Requirement: Take the entries below and print only the lines from the one with "コットンリネン無地先染 (74, 249)" through the one with "Why Your Operating", exactly as they stand, both ends included.

Task inputs:
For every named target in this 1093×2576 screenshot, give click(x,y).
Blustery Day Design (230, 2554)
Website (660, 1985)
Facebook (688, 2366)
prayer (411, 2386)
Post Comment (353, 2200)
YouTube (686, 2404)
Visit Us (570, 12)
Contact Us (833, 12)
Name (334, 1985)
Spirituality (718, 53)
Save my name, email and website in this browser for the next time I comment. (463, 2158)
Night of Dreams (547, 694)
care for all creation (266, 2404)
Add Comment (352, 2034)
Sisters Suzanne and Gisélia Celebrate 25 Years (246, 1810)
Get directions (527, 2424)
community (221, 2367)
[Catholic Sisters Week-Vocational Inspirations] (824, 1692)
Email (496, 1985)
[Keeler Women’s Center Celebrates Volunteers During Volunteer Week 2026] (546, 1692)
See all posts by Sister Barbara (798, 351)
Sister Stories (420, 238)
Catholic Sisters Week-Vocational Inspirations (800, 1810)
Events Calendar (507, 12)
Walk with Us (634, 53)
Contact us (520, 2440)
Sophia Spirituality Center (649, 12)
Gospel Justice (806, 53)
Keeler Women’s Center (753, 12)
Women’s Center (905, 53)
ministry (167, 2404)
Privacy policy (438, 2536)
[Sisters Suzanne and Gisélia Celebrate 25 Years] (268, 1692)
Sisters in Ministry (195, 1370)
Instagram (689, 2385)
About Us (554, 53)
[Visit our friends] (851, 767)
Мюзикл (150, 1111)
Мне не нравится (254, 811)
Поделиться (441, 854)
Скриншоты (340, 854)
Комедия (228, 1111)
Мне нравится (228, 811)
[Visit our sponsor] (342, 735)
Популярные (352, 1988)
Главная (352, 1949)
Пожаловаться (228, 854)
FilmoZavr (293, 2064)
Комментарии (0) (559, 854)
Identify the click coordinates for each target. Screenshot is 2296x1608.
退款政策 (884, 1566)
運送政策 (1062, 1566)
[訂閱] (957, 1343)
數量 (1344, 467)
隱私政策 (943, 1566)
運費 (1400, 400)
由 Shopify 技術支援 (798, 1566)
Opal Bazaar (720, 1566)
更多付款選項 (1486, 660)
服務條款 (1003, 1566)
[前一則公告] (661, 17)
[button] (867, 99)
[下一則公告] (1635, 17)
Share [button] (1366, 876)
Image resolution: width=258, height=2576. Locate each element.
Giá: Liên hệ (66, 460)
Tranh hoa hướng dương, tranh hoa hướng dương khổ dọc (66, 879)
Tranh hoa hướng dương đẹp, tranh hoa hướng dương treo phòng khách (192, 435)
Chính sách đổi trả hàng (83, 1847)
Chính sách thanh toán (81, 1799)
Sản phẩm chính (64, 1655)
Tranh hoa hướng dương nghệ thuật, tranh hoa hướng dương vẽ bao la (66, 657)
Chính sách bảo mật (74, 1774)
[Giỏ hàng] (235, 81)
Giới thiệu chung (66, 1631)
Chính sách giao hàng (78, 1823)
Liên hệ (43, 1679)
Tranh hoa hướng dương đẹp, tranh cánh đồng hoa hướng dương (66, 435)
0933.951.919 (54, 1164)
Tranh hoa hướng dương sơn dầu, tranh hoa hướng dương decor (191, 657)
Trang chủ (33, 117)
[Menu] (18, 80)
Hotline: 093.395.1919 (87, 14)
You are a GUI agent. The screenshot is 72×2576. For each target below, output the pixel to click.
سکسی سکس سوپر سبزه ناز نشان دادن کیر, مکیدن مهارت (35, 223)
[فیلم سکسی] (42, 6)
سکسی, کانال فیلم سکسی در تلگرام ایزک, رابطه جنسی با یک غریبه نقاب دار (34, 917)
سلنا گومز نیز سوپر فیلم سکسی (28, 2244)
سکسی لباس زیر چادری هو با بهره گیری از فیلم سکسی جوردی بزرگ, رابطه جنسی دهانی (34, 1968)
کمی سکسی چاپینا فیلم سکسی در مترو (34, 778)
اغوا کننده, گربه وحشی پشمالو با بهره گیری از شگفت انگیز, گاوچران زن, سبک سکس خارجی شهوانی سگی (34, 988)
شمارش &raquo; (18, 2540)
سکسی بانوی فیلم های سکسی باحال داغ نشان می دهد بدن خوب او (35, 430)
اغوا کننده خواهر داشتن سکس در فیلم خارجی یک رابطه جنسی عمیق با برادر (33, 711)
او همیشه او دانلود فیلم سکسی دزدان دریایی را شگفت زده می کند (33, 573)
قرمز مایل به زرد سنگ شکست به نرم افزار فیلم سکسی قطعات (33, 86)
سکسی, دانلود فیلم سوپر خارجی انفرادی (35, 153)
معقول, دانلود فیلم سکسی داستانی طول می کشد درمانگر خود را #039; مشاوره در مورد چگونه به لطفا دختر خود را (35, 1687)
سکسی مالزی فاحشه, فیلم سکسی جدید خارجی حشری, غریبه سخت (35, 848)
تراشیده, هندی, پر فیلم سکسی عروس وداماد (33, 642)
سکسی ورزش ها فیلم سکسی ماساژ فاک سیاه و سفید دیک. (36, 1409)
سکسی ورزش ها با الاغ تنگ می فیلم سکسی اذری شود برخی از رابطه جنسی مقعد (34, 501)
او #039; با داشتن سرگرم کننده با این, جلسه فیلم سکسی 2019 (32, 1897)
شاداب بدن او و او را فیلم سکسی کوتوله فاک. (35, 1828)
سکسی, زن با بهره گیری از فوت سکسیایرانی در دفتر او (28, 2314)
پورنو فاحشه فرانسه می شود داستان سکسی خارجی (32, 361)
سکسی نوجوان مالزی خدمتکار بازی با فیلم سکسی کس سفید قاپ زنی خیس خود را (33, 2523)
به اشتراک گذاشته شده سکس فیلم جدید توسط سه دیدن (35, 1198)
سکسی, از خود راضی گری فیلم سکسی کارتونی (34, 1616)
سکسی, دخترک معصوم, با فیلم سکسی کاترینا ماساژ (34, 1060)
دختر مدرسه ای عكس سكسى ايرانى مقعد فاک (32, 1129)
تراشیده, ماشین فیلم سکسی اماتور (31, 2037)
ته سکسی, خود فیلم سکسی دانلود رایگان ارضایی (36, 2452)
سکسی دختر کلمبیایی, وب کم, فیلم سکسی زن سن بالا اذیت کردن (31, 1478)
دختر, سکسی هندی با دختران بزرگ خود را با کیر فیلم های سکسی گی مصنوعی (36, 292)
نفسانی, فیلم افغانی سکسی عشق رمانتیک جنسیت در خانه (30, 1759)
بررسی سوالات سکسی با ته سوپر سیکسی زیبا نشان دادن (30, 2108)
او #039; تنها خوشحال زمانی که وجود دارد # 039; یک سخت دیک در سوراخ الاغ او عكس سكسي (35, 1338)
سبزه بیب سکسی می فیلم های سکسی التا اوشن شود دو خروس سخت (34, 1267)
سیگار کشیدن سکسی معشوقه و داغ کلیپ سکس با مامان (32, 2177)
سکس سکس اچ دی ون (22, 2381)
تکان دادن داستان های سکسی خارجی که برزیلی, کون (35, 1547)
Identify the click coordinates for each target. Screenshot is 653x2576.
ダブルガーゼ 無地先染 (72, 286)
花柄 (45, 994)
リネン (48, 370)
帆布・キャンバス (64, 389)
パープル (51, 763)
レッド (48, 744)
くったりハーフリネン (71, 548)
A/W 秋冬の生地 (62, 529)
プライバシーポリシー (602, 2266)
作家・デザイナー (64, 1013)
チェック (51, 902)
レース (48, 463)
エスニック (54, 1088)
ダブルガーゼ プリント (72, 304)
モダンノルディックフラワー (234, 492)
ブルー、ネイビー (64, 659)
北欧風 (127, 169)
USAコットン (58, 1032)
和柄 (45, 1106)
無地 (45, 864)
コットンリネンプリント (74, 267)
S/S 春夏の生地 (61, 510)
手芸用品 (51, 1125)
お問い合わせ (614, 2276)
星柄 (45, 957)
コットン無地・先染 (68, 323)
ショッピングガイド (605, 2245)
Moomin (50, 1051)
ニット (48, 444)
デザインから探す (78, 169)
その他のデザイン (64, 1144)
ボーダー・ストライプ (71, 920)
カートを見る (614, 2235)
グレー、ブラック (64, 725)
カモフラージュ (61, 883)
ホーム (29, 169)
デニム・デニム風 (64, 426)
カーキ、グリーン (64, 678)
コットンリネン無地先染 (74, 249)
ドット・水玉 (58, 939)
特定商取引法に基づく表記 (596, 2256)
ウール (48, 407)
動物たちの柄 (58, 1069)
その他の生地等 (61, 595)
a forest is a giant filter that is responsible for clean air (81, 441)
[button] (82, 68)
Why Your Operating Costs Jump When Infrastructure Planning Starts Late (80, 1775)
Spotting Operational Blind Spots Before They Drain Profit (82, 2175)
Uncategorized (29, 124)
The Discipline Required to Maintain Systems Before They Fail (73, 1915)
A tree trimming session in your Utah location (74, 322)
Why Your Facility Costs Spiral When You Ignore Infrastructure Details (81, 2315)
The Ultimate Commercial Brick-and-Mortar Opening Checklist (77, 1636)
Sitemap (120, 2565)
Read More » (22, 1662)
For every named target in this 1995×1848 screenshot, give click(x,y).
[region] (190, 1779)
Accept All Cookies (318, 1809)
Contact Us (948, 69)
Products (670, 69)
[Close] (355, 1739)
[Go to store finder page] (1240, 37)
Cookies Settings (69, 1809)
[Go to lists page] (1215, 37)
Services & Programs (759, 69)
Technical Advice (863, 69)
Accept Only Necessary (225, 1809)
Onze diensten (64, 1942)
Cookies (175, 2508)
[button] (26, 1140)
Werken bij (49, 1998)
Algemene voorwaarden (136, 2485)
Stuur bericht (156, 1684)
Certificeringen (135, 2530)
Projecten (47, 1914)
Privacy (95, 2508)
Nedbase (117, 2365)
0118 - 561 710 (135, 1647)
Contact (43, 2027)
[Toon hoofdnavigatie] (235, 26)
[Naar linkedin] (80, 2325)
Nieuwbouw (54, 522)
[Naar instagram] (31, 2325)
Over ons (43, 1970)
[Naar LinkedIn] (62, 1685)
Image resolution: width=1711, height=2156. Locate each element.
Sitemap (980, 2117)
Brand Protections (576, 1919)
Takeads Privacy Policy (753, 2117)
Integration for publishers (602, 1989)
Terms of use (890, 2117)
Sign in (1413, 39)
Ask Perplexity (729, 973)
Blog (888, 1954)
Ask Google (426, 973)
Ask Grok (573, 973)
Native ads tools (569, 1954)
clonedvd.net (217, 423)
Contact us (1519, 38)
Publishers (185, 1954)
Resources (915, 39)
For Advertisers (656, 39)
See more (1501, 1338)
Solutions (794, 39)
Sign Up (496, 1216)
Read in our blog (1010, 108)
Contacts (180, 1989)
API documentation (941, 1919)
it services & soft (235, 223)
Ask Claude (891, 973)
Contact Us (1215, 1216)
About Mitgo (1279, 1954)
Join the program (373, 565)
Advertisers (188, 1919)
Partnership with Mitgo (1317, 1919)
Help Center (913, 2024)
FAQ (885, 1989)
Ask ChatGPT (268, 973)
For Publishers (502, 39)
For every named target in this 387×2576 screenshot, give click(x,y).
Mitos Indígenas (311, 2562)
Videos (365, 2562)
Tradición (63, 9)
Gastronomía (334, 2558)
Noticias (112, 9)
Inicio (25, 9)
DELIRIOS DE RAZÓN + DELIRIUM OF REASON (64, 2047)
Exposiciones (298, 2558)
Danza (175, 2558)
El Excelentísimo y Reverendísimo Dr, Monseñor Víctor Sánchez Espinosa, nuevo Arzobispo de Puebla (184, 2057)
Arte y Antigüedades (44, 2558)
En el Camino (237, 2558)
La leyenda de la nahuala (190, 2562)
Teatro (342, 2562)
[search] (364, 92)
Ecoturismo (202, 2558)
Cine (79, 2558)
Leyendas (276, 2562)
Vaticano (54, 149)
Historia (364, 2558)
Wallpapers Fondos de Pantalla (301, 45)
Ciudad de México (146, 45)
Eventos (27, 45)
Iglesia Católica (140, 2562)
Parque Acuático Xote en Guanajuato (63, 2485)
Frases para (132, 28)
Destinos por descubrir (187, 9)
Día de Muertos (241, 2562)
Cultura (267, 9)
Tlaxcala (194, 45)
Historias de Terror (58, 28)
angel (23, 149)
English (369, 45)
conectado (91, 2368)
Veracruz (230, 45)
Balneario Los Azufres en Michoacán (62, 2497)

Result for this task:
コットンリネン無地先染 (74, 249)
ドット・水玉 (58, 939)
特定商取引法に基づく表記 (596, 2256)
ウール (48, 407)
動物たちの柄 (58, 1069)
その他の生地等 (61, 595)
a forest is a giant filter that is responsible for clean air (81, 441)
[button] (82, 68)
Why Your Operating Costs Jump When Infrastructure Planning Starts Late (80, 1775)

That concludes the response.